Одиссей покидает Итаку, стр. 8

Что-то в таком роде Воронцов и рассчитывал увидеть. Исходя из своего настроения и внутренней потребности. Так что удивлен не был. Вот если бы, открыв дверь, он попал на заседание парткома родного пароходства, тогда да…

За стеклами эркера было уже совсем темно. Как-то неожиданно наступила ночь. Ему казалось, что встреча с Наташей продолжалась не так уж долго, а оказывается – полный световой день. Впрочем, он не знает географическую широту Замка и, соответственно, продолжительность дня. Но, судя по ощущению своих довольно точных биологических часов, он решил, что сейчас должно быть около семнадцати по времени Москвы. Проверить не мог, его кварцевый «Дельфин» со вчерашнего дня показывал, по образному выражению старых штурманов, день рождения бабушки.

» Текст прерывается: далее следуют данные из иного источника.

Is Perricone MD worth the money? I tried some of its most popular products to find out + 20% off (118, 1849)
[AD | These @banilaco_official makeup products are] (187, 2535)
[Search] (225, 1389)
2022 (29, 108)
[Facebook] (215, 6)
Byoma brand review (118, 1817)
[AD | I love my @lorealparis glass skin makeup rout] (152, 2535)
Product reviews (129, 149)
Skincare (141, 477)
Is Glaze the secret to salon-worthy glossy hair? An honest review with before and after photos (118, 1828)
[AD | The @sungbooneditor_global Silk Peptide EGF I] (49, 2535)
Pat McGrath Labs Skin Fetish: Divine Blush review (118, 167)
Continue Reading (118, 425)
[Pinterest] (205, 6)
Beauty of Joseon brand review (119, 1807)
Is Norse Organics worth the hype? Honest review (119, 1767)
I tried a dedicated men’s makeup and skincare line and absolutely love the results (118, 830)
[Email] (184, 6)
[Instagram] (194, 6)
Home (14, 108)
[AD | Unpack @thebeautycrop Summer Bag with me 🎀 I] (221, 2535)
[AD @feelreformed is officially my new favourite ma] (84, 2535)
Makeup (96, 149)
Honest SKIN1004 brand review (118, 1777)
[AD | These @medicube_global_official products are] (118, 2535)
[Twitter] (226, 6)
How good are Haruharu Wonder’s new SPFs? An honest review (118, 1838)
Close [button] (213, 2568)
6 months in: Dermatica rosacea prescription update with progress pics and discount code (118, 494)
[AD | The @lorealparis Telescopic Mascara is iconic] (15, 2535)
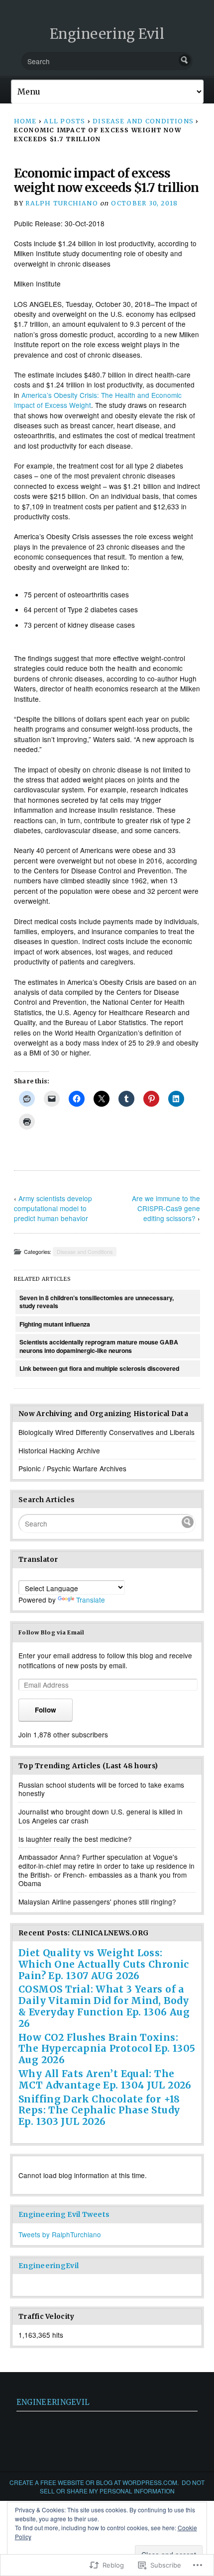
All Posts (64, 121)
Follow (45, 1710)
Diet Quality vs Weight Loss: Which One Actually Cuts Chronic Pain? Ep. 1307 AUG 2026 (103, 1964)
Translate (90, 1600)
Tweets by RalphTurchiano (59, 2234)
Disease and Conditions (143, 121)
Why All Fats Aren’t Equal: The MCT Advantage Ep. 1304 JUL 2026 (105, 2079)
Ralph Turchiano (61, 203)
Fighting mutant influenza (54, 1324)
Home (25, 121)
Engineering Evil (107, 33)
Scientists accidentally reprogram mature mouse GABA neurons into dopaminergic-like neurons (98, 1346)
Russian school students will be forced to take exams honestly (101, 1789)
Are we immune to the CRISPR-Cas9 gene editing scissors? (166, 1208)
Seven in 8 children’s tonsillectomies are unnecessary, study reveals (96, 1302)
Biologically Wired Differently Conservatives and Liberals (106, 1432)
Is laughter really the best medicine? (75, 1839)
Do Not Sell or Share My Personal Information (122, 2486)
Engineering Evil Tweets (63, 2214)
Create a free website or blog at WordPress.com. (94, 2482)
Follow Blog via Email (51, 1632)
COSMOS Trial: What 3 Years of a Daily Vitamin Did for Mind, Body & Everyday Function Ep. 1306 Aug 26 (104, 2006)
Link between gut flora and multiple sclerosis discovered (99, 1368)
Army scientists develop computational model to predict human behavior (53, 1208)
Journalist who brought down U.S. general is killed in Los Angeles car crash (100, 1816)
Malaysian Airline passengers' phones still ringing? (97, 1902)
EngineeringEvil (48, 2266)
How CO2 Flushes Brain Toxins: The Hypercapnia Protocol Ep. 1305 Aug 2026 (107, 2048)
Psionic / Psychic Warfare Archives (72, 1468)
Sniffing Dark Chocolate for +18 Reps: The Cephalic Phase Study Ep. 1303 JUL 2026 (99, 2110)
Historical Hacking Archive (59, 1450)
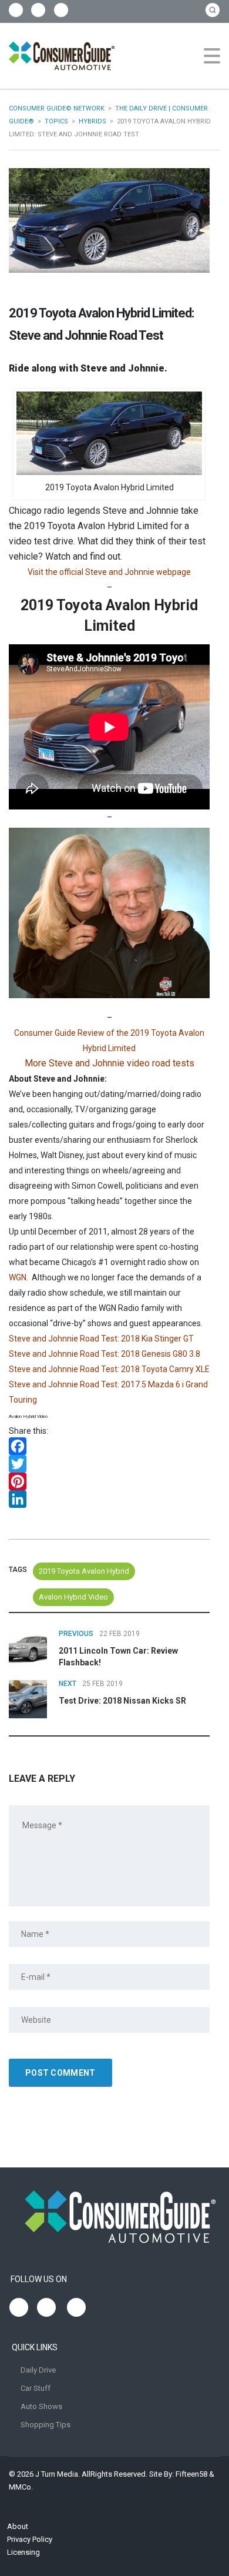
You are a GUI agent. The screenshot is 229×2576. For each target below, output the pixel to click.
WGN (17, 1277)
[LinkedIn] (109, 1499)
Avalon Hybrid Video (73, 1597)
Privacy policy (29, 2539)
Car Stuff (35, 2388)
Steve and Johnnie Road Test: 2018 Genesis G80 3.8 (104, 1354)
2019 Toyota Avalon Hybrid (84, 1571)
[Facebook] (109, 1446)
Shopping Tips (45, 2424)
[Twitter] (109, 1464)
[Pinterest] (109, 1481)
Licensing (23, 2552)
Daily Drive (38, 2370)
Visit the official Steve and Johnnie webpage (109, 572)
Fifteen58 (191, 2474)
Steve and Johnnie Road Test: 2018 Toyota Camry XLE (109, 1369)
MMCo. (21, 2487)
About (17, 2526)
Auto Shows (41, 2406)
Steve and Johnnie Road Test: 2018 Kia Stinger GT (101, 1338)
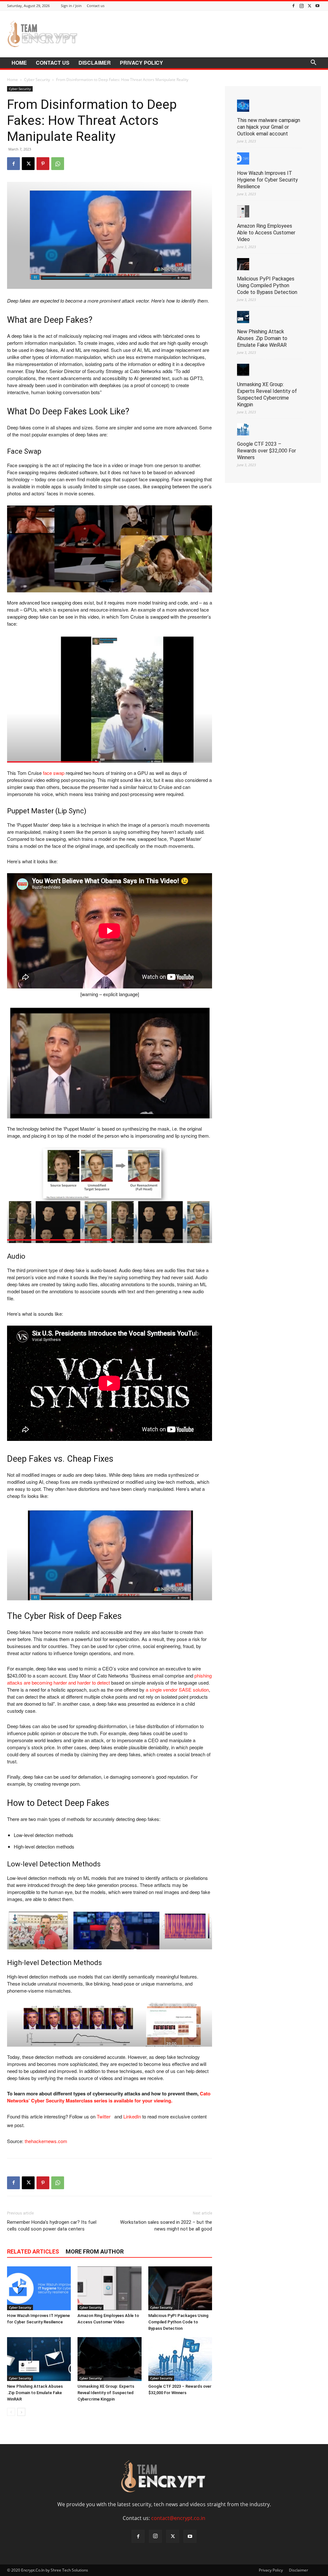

Он заказал себе рыбно-моллюсковый ужин, взял со стойки бутылку сухого «Сент-Эмильтона» и, возвращаясь к столу, плотно закрыл входную дверь. Так спокойнее. Бесконечное пространство прилегающих коридоров, пустых и тихих, вселяло томительное чувство дискомфорта.

Приступая к разделыванию омара, по приобретенной на ночных вахтах привычке думать вслух, Воронцов вполголоса сказал:

– Надо что-то делать… – Тотчас вспомнил, что наверняка его слушают, и закончил фразу наскоро придуманной бессмыслицей: – Недоваренные ракообразные опасны для здоровья…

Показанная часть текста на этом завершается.